The coup attempt started at about 9:30 on July 14 when a group of soldiers blocked both of the bridges crossing the Bosphorus. Then the Air Force jets started flying low above the parliament building and the presidential compound in Ankara, making very disturbing sonic booms. Then tanks started to appear on the streets of Ankara and Istanbul, while military helicopters started to open fire on the police and intelligence headquarters. By then, all signs pointed to a coup being carried out.

Tayyip Erdoğan was in the Aegean resort town of Marmaris. His flight back to Ankara or Istanbul was practically impossible as airports in both cities were under the control of the coup plotters. At that point, the Istanbul-based First Army’s commander Ümit Dündar entered into the picture, taking back control of Atatürk Airport. In hindsight that marked a turning point in the failure of the coup attempt.

But even before then, there was a live interview with Erdoğan via FaceTime while he was still stuck in Marmaris on CNN Türk, a member of the Doğan Media Group. Ironically enough, the soldiers in the plot had raided public broadcaster TRT, which the opposition often criticizes for being little more than a voice of Erdoğan, at the moment when the president most needed to have his message heard by Turkish citizens. CNN Türk presenter Hande Fırat used the FaceTime app and turned the camera to the screen to carry out the interview. As a result, it was Aydın Doğan and his media outlets - which were subject to harsh attacks last year from pro-government circles - that provided a golden opportunity for Erdoğan to address the nation.

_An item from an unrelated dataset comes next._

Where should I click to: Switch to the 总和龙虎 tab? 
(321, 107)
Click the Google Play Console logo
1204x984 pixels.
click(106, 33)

In his address, Erdoğan took the opportunity to denounced his former ally and now arch enemy Fethullah Gülen (an Islamist ideologue living in the U.S.) as the mastermind behind the coup attempt. He also called on the people to resist the plot by taking to the streets and the airport.

At almost the same time as Erdoğan was landing in Istanbul, the police were entering our TV and newspaper buildings to arrest the occupying soldiers. There was a clash in our building in which the army captain was wounded and scars were left on the walls of the Hürriyet office.

The thwarting of the plot accelerated as the morning progressed. The number of arrested officers, as well as their number of ranks, increased along with an unfortunate increase in the number of causalities.

Overall, it was like a nightmarish deja vu for the Turkish people to live through the atmosphere of a coup attempt again, when they thought that era was over. The only good to come out of the whole chilling episode is the unity shown by all parties in parliament to stand against the coup attempt and defend democracy together - a rare sight indeed. The rest really was a night of shame for Turkey.